Guido Paduano: Il testo e il mondo
Literary criticism

The Text and the World

Elements of Literary Theory


ISBN: 9788833923758
publisher: Bollati Boringhieri
year: 2013
pages: 144

 

Between words and things there is an intermediate stage, where words express their inexhaustible tension to become things. The workshop of this impossible, and always retried, metamorphosis is called literature.

The book consists of three chapters. The first sets out to define the literary field. Taking issue with the prevailing sceptical view, Paduano holds that it is possible to define literature on a functional basis, starting with its gratuitousness, which, he asserts, is paradoxically a social role. He argues that all the literary texts that constitute what we call western literature are a macrotext organized by a single tradition and governed by a relationship between ancient and modern which needs to be freed of all prejudices about value.

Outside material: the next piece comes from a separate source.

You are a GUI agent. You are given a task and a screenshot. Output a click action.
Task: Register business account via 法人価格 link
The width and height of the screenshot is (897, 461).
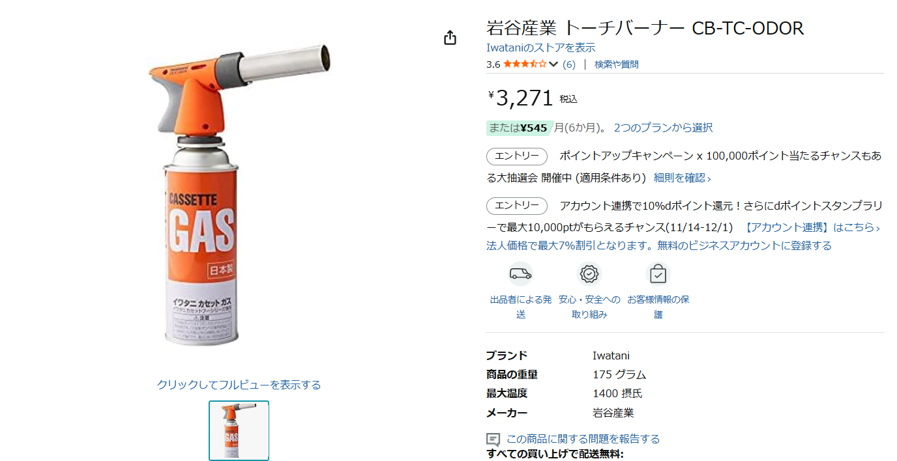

The author’s perspective is that of an experienced classicist who is particularly sensitive to the contemporary vitality of the classical.

The second chapter discusses the theoretical debate on the reciprocal relations between author and reader, arguing in favour of a reception theory which respects the essential nature of the basic features of the original text.

The third chapter, which is the most important and innovative, disputes the common self-referential idea of literature, arguing not for a generic relationship with the real, but for a privileged relationship with the human condition, which for Aristotle was the entire reality that was the object of mimesis. In its creations of imaginary worlds, literature simultaneously and powerfully channels the two faculties which constitute the human being in all its manifestations: on the one hand, it channels the rational dimension, by organizing into a meaningful body a sequence of facts that don’t necessarily have meaning; and on the other hand it channels the emotional dimension, by expressing through the figures a disturbance of the transparency of language which directs it potentially towards the infinite (something characteristic of the language of the emotions) and also by articulating a conflict between repressed desire and repression on various levels.